Músico tem sido elogiado por importantes revistas internacionais e realizado shows casas como a Ronnie Scott%u2019s, templo do jazz em Londres

Rasif é um termo de origem árabe cujo significado é “mar que arrebenta”. No dialeto lusitano, transformou-se em “recife” e, desde então, tem sido gancho de obras artísticas, a exemplo do livro homônimo do pernambucano Marcelino Freire. Também inspirou o título do segundo disco do pianista recifense Amaro Freitas, lançado pelo selo inglês Far Out Records no ano passado. O trabalho instrumental arrancou elogios de importantes revistas de jazz internacionais, a exemplo da Downbeat, e estimulou a realização de uma série de shows no exterior, passando por casas como a Ronnie Scott’s, o templo do jazz em Londres. A turnê chega no Recife nesta sexta-feira (26), às 20h30, no Teatro de Santa Isabel.

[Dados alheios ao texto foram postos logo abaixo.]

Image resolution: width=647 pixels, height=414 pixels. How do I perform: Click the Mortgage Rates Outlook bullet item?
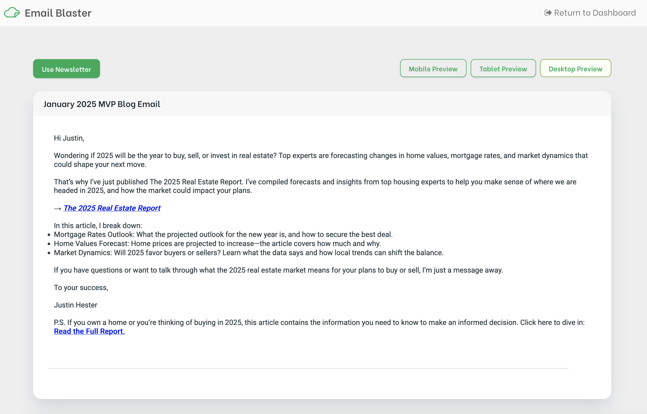(x=223, y=234)
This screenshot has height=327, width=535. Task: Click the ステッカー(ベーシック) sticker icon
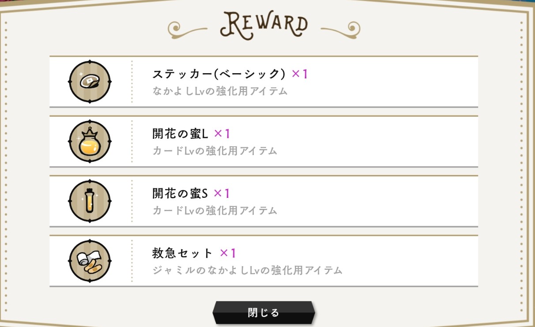[90, 82]
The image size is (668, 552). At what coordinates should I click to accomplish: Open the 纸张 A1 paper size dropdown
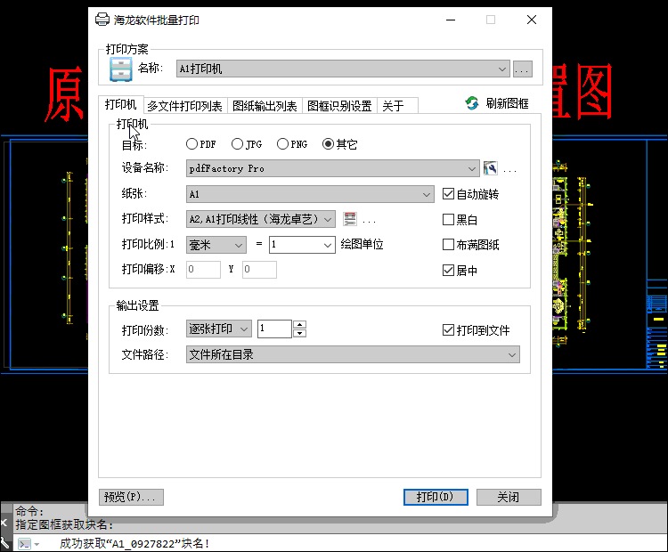tap(427, 194)

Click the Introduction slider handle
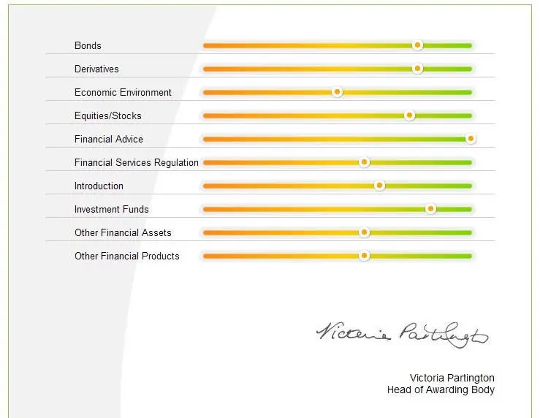tap(379, 186)
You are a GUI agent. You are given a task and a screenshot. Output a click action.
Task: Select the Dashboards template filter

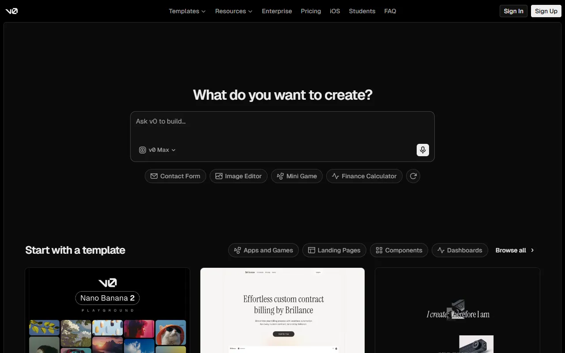point(460,250)
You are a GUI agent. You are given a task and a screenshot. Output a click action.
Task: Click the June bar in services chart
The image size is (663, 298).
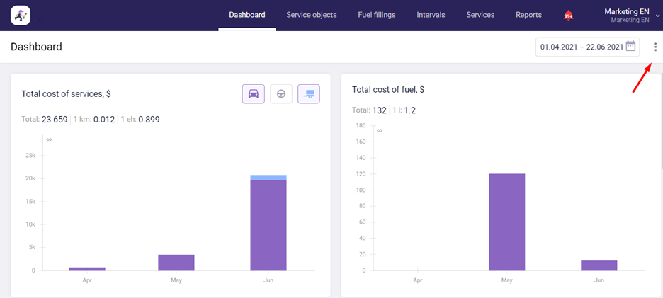coord(268,227)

“Eu compus esse álbum pensando na onda que vem e quebra nas pedras e nos arrecifes. Quando isso ocorre, emerge um som de polirrítmico distinto. A onda pode quebrar cheia, pela metade ou não quebrar”, explica Amaro Freitas, de 27 anos, em entrevista ao Viver. O descompasso das ondas é, realmente, uma ótima metáfora para entender a identidade deste artista. Ele tem se destacado por criar reinterpretações instrumentais de ritmos da cultura popular do Nordeste, como frevo, maracatu, ciranda, baião e coco.

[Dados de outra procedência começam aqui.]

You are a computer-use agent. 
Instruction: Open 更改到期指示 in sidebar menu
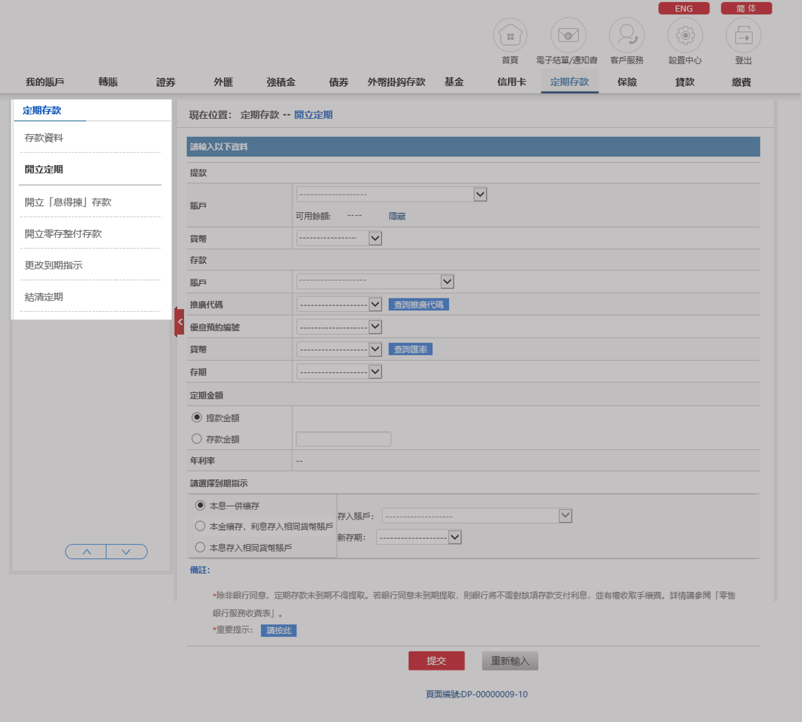(54, 265)
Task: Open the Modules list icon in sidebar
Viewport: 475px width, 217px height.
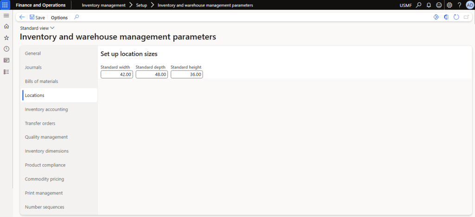Action: [6, 71]
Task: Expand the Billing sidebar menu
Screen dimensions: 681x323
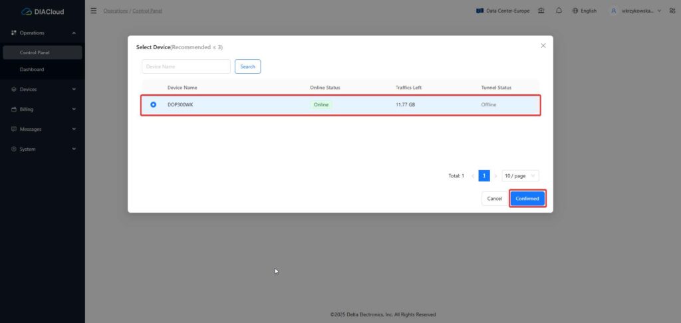Action: (x=43, y=109)
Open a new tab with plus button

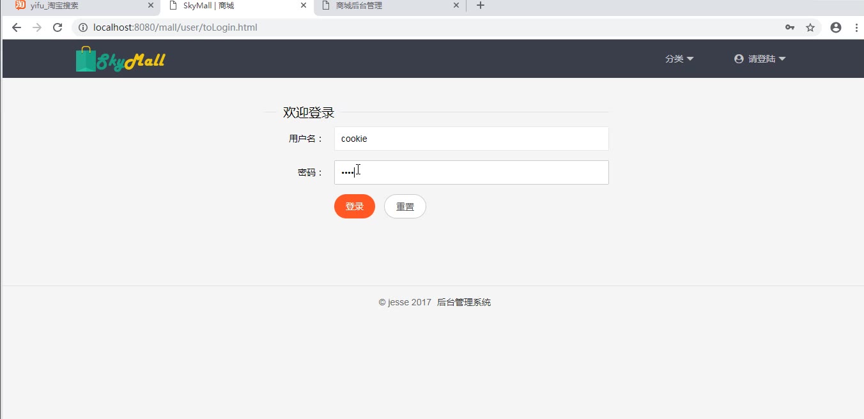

Isso tudo aparece sob uma ótica do jazz experimental, algo que nos remete a nomes como Hermeto Pascoal, Moacir Santos e Craig Taborn. Os críticos internacionais ainda o compararam ao suíço Nik Bärtsch e ao trio do norte-americano Matthew Shipp. Amaro tem dado vida a uma sonoridade original que surpreende pela imprevisibilidade, agilidade, hipnotismo e outros elementos que encontramos nas ondas marítimas, mas com padrões matemáticos que só são possíveis pelo talento de um exímio músico.

“Geralmente, os ritmos pernambucanos e brasileiros são tocados em compassos binários. Eu coloquei compassos quádruplos, deixando tudo mais acelerado”, diz Freitas, que gravou o álbum ao lado de Jean Elton (baixo e acústico) e Hugo Medeiros (bateria) e contou com participação especial de Henrique Albino (flauta, saxofone e clarone). “Levei isso para o estúdio junto com minhas vivências, já que cada música diz respeito a uma temática.”

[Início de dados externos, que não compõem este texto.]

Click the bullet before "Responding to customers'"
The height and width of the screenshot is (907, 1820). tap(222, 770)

Dona Eli, faixa inaugural que reinterpreta um baião, é homenagem a uma mulher que preparava um ótimo baião de dois. Trupe é uma ode ao coco de Arcoverde, no Sertão. “O coco tradicional tem uma ou duas notas fortes, que aparecem e desaparecem. Eu fiz essa música com todas notas fortes. Peguei essa célula rítmica e criei uma linha artéria, pensando como poderíamos criar uma sonoridade próxima do coco”. Já Aurora, ele define como uma “suíte de três momentos”, que narra o dia amanhecendo, esquentando e depois indo embora. Plenitude aborda o luar sob uma atmosfera misteriosa.

TRAJETÓRIA
Quem vê Amaro Freitas tocando em clubes de jazz como o Duc de Lombards (Paris), Unterfahrt Jazz Club (Munique) e Casa da Música (Porto) se questiona como o músico encontrou essa sonoridade tão singular. Também desperta admiração como um rapaz negro, natural de Nova Descoberta, subúrbio da Zona Norte do Recife, chegou em tal patamar - e com ambição de prosperar cada vez mais. Ambas as perguntas podem ser decifradas ao analisar como ele se desenvolveu com a música, longe do crivo eurocêntrico de universidades e cursos conservados por uma elite tradicional pernambucana.

Foi em uma igreja evangélica seus primeiros contatos com os teclados. Seu sonho era tocar bateria, instrumento mais cobiçado pelos jovens que se envolviam com a banda. A sugestão para manejar as teclas veio de seu pai, quando ele ainda tinha 12 anos. Amaro se trancou no quarto e encarou o conjunto de 61 teclas como um desafio. “Cheguei a frequentar o Conservatório de Música, mas não pude continuar, pois minha família não tinha dinheiro para manter. Aos 18, comecei a trabalhar em um call center enquanto tocava em casamentos, bailes, restaurantes e bandas mais genéricas".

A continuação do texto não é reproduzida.